The location and level of the ostia are very important for the successful performance of a coronary angiogram during manipulation of the catheter tips. Difficulties may arise more considerably in patients in whom the ostium is above the level of sinotubular ridge (Taylor and Thorne) [4]. Banchi A [5] reported that the LCA arose at the level of free margin of aortic cusps in 48% cases, above it in 34% cases and below it in 18% cases. A study done by Kalpana R [6] revealed that the ostium was below the STJ in 80% cases and at STJ level in 20% cases. A study done by Dombe DD et al., [7] found that the level of ostium was below STJ in quite a large number of specimens (around 79.7%), whereas it was at the same level as it in 17.2% cases and above its level in only 3.1% cases. In our study, it was found that the level of ostia above the STJ was 35%, at 32% and that its level below STJ was 33%. Slit like ostia were seen in a number of cases. There have been reported cases of sudden deaths which had occurred in young individuals, where during autopsy, left sided ostial opening was found to be slit like [8].
Normally, there is only one ostium in the left posterior aortic sinus for the LCA [Table/Fig-4a,4b]. But multiple ostia were reported in the left posterior aortic sinus. Cavalcanti [9] described that in about 1.82% of the specimens, the circumflex artery and anterior descending artery arose directly from the aorta. Study done by Dombe DD et al., also showed separate origins of these two branches in one sample [7]. Topaz O et al., [10] suggested that recognition of this coronary ostial anomaly was necessary to ensure an accurate angiographic interpretation and that it was important for patients who underwent cardiac surgeries, where there would be selective perfusions of these separate vessels during performances of cardiopulmonary bypass. In our study, we found single ostia at the left posterior aortic sinus in all the specimens which were studied.

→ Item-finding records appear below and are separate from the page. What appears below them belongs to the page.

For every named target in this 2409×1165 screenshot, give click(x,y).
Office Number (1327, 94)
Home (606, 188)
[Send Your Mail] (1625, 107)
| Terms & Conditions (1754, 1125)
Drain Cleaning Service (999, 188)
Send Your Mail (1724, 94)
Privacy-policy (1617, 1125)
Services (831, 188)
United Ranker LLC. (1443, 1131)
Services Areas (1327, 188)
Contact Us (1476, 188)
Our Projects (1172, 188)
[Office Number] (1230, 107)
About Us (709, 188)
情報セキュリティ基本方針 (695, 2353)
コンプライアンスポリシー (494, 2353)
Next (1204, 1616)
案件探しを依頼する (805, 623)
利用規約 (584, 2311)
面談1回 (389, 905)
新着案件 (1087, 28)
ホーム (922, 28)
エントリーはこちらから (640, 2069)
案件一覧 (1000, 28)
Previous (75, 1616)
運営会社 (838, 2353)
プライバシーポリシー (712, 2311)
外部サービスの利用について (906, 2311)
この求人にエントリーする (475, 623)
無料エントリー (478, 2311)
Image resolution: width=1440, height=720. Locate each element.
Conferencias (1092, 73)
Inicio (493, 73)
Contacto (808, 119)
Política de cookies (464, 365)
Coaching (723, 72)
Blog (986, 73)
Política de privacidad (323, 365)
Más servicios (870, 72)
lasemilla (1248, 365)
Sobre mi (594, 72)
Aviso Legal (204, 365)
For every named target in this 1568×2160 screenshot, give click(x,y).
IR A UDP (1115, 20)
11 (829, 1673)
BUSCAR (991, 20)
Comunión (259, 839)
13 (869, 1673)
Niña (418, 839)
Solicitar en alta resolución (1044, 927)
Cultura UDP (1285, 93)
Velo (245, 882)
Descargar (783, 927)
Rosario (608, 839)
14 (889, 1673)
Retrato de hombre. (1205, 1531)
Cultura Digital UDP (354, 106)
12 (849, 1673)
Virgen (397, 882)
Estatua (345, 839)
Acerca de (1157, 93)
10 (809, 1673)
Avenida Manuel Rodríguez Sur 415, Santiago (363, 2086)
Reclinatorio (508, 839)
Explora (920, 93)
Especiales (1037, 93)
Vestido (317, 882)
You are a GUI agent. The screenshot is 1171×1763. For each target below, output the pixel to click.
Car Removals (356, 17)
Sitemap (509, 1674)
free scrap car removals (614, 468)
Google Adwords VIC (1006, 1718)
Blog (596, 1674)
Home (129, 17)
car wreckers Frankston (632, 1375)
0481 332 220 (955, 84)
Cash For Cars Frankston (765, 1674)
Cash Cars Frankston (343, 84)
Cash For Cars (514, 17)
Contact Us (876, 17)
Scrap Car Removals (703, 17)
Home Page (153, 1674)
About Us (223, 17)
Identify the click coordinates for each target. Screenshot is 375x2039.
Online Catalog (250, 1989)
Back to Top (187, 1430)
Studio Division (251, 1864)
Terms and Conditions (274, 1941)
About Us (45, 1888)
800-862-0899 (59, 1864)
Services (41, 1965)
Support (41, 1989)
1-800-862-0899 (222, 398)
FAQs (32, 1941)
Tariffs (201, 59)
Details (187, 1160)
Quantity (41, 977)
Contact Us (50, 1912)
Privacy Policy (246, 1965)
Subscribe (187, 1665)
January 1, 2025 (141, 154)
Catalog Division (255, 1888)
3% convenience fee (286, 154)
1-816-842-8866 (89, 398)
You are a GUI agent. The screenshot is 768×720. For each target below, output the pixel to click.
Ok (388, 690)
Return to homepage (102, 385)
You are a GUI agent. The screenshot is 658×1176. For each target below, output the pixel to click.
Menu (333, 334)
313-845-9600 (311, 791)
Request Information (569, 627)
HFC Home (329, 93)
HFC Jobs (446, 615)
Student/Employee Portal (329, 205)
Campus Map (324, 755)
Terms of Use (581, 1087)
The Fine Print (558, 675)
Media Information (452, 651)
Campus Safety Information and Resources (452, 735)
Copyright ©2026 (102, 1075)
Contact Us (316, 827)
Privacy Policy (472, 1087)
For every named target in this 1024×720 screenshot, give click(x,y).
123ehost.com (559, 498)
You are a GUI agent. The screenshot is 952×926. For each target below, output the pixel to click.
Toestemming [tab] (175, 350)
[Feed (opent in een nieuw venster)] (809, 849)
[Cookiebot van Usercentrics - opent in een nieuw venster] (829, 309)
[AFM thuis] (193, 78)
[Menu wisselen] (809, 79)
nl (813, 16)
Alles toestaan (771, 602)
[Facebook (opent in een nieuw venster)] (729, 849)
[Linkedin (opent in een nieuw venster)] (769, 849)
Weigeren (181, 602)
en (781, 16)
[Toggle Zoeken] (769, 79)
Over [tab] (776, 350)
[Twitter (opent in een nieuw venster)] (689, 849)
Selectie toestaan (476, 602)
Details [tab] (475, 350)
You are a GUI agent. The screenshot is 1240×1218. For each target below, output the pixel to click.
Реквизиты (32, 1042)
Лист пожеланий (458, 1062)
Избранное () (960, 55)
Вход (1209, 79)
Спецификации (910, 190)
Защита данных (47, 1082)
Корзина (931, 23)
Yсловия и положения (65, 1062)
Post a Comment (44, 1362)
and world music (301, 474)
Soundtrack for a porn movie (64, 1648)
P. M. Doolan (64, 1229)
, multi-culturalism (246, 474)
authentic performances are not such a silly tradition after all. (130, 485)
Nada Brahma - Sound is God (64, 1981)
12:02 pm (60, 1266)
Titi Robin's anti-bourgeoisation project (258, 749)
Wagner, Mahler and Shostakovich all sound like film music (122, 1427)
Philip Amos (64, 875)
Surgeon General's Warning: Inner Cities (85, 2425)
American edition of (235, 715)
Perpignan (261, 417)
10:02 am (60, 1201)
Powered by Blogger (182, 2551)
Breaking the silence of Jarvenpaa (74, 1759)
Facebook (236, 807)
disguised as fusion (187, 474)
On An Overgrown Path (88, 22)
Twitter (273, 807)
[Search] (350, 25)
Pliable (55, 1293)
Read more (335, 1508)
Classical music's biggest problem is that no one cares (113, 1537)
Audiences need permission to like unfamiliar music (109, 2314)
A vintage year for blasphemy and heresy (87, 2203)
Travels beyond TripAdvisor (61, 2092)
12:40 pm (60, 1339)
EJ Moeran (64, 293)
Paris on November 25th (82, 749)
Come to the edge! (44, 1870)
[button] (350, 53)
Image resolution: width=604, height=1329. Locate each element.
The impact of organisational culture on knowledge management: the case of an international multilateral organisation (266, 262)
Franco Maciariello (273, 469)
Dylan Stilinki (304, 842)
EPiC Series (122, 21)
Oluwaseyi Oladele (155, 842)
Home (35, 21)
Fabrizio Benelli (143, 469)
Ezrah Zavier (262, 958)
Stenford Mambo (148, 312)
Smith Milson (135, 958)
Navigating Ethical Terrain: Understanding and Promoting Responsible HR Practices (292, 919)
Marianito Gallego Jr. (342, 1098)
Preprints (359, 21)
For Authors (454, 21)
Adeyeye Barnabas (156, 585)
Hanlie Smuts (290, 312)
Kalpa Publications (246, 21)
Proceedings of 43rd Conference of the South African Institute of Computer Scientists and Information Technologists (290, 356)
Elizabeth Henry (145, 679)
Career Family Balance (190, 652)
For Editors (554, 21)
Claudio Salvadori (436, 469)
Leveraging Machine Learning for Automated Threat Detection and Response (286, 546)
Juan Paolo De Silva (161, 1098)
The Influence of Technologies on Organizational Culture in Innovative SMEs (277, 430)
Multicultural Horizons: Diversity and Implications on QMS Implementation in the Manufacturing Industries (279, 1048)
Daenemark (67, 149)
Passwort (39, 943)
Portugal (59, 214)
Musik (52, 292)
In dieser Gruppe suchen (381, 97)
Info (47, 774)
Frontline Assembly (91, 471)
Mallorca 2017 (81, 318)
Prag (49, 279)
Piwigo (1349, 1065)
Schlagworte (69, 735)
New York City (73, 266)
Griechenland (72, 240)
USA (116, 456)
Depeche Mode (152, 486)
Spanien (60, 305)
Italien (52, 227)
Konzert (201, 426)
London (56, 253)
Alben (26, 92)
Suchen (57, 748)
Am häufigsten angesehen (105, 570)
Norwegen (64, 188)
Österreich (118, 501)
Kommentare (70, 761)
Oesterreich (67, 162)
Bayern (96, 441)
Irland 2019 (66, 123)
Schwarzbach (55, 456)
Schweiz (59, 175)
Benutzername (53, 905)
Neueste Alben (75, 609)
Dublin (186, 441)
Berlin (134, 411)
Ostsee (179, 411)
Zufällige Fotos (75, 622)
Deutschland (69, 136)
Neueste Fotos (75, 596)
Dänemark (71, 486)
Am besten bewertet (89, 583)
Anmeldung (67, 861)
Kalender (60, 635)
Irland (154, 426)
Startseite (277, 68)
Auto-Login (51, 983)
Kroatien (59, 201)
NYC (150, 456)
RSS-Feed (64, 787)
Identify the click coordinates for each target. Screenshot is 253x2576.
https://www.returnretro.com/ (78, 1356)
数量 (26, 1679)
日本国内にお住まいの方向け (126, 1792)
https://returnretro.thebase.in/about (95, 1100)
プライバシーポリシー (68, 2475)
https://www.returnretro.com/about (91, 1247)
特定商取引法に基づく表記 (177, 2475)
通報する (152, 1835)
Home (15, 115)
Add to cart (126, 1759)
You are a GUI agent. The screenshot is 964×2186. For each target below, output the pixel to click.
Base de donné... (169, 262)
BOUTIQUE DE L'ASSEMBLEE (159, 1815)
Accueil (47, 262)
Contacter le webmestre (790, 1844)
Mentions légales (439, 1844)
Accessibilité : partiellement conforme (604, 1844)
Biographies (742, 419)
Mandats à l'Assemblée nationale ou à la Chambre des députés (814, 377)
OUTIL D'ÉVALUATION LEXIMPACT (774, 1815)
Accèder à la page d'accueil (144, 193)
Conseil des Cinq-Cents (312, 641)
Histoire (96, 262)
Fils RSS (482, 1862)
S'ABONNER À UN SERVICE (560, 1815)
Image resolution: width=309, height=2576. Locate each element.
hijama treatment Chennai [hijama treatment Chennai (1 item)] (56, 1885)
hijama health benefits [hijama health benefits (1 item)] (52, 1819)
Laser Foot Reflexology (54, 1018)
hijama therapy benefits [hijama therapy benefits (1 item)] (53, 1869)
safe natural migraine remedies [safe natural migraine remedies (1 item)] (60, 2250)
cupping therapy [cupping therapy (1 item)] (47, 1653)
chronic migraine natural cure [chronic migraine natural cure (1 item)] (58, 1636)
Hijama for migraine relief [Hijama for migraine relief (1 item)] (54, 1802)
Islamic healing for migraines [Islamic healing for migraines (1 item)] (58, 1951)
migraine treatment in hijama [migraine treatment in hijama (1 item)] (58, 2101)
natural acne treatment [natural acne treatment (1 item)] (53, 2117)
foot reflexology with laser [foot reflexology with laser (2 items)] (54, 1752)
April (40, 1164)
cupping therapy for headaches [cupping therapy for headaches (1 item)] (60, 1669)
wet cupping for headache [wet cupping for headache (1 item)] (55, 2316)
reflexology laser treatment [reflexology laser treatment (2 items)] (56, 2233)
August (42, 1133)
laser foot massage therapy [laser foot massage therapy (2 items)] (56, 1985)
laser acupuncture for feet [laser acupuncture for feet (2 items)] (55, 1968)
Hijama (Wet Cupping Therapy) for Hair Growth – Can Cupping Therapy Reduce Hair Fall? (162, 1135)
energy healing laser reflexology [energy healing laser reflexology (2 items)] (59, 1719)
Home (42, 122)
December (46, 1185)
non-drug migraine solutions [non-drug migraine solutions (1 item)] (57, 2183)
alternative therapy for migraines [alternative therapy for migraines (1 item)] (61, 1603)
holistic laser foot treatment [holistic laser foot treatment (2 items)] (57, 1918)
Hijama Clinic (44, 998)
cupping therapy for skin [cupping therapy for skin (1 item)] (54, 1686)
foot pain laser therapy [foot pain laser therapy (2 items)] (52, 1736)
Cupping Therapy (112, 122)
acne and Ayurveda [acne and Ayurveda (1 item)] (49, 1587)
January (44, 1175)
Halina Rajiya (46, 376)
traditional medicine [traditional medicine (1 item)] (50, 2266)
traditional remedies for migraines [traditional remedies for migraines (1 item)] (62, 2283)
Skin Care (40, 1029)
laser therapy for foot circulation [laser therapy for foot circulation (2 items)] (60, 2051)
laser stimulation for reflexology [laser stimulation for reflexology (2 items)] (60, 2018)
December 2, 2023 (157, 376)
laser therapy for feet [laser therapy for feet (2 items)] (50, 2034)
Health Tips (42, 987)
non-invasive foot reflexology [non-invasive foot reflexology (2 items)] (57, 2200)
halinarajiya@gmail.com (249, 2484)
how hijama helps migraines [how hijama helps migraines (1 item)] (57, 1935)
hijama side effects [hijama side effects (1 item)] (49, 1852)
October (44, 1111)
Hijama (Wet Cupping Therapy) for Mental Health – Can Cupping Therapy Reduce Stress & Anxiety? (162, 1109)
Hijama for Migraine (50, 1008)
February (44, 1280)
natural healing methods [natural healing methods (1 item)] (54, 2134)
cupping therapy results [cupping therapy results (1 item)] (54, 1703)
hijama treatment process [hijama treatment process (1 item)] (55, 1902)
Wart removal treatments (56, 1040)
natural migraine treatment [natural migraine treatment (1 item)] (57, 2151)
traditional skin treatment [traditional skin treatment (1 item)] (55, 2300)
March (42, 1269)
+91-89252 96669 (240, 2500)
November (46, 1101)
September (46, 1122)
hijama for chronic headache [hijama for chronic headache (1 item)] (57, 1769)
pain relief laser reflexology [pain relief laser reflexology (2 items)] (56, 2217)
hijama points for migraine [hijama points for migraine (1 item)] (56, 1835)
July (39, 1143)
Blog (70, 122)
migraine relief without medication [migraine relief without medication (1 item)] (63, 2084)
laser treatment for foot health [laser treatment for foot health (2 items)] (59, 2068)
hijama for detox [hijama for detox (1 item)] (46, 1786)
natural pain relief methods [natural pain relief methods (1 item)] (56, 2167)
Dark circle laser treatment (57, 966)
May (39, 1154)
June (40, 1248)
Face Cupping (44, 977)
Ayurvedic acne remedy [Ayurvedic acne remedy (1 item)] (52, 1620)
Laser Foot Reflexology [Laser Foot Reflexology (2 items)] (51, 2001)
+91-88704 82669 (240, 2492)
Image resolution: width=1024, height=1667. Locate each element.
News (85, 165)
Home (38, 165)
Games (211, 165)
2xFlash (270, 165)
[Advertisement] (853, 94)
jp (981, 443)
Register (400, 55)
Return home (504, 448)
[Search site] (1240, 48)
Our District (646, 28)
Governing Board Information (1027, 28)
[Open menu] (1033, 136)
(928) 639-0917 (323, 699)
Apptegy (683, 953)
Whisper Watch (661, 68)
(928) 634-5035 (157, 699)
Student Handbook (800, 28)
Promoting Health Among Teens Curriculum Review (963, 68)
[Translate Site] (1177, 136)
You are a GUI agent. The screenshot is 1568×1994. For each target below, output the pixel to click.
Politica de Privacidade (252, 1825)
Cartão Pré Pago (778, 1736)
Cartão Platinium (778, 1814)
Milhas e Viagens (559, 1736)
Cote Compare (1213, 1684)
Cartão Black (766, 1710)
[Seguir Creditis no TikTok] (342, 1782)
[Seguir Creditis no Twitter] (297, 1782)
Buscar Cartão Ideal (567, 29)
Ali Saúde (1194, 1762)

In the present study, the mean length of the LMCA was 11.42±4.98 mm, the range being .5 mm to 21.5 mm. Similar study done by Green GE et al., [11] showed that in 48% cases, the LMCA were 10mm or less in length and that in the remaining 52%, the length was upto 25 mm. A study done by Reig and Petit [12] revealed that the average length of the main trunk was 10±5.52mm (range being 2-23 mm). Gazetopoulos N et al., [3] studied the relation between the length of the main left coronary artery and the degree of atherosclerosis in it’s branches by post-mortem examination and suggested that in cases with a short main left coronary artery, the atherosclerotic lesions in the anterior descending and circumflex branches appeared earlier, progressed faster at higher levels of severity and led more frequently to myocardial infarction than in cases with a long left coronary artery. During aortic valve surgeries, myocardial perfusion depends on the positioning of one or more cannulas in the coronary arteries. In this regards, the length of LMCA is important, because when catheter is inserted into one of the terminal branches, the opacification of the other branch will not occur and thus, an incomplete image of coronary artery tree will be found.
The division of LMCA also shows wide variations. A comparative study was done along with other previous studies and it’s results have been depicted in [Table/Fig-5].
Comparative study of branching pattern of LMCA
Authors and year | Specimen | Branching Pattern |
---|
Baptista CA et al., [13] | 100 | B:60%; T:38.18% Direct LAD & LCx from ostium:1.8% |
Cavalcanti JS [9] | 100 | B:47%; T:40%; Q:11%; P:1% |
Reig and Petit [12] | 100 | B:62%Tor Q:38% |
Ballesteros and Ramirez [14] | 154 | B:52%; T:42.2%; Q:5.8% |
Das H [15] | 100 | B:60%; T:35%; Q:5% |
Dombe DD et al., [7] | 64 | B:54.7%; T:35.9%; Q:7.8% Direct LAD & LCx from ostium:1.6% |
Present study | 98 | B:60%,T:38%Q:2% |
So, this study done on eastern region population of India showed similar branching pattern of left coronary artery trunk as was seen in previous studies, but it showed a high origin of LCA trunk in a significant number of cases.